Those surrogates happen to be the proper UTF-16 surrogates for Unicode codepoint U+1F605 ().

So, what you have is a double-encoding issue that needs to be fixed at the source where the UTF-8 data is being generated. U+1F605 is first being encoded to UTF-16, not UTF-8, and then its surrogates are being mistreated as Unicode codepoints and individually encoded to UTF-8. What you want instead is for codepoint U+1F605 to be encoded as-is directly to UTF-8.

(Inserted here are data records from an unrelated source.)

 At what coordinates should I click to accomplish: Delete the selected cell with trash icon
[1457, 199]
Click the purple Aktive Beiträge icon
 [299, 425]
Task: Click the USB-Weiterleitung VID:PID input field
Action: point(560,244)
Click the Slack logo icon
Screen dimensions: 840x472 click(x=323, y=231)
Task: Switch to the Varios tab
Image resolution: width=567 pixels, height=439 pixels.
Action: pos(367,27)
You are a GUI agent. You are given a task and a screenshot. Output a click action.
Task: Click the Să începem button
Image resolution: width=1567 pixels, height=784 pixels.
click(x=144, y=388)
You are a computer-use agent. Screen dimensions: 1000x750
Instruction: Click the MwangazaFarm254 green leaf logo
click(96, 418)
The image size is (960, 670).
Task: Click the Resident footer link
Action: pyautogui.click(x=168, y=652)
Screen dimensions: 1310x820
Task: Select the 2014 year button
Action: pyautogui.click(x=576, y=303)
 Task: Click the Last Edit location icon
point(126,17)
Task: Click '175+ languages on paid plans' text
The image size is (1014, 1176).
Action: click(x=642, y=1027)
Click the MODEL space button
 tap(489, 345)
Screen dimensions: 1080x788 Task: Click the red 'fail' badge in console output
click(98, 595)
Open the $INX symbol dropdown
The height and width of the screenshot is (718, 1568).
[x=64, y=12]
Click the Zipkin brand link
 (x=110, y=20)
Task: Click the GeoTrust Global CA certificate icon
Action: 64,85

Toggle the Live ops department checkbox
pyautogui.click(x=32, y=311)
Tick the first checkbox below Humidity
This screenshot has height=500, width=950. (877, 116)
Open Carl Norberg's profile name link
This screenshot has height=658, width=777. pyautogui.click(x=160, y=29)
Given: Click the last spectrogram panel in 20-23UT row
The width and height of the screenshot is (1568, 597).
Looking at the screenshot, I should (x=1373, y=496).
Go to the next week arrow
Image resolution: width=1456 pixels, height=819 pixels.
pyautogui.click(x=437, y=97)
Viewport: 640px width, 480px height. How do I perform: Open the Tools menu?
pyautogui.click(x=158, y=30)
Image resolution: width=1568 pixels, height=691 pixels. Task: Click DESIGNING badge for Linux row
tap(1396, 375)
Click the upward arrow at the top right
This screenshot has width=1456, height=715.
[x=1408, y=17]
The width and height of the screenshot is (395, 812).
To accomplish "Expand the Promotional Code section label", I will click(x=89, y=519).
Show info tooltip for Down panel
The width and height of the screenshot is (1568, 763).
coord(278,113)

If you can't fix the source of the UTF-8 data, then you will just have to manually detect this malformed encoding and handle the data as UTF-16 instead. Decode the UTF-8 data to UTF-32, and if the result contains any surrogate codepoints then create a separate UTF-16 string of the same length and copy the codepoints as-is into that string, truncating their values to 16-bit. Then you can use that UTF-16 string as needed. Otherwise, if no surrogates are present then you can decode the UTF-8 directly to a UTF-16 string normally and use that result instead.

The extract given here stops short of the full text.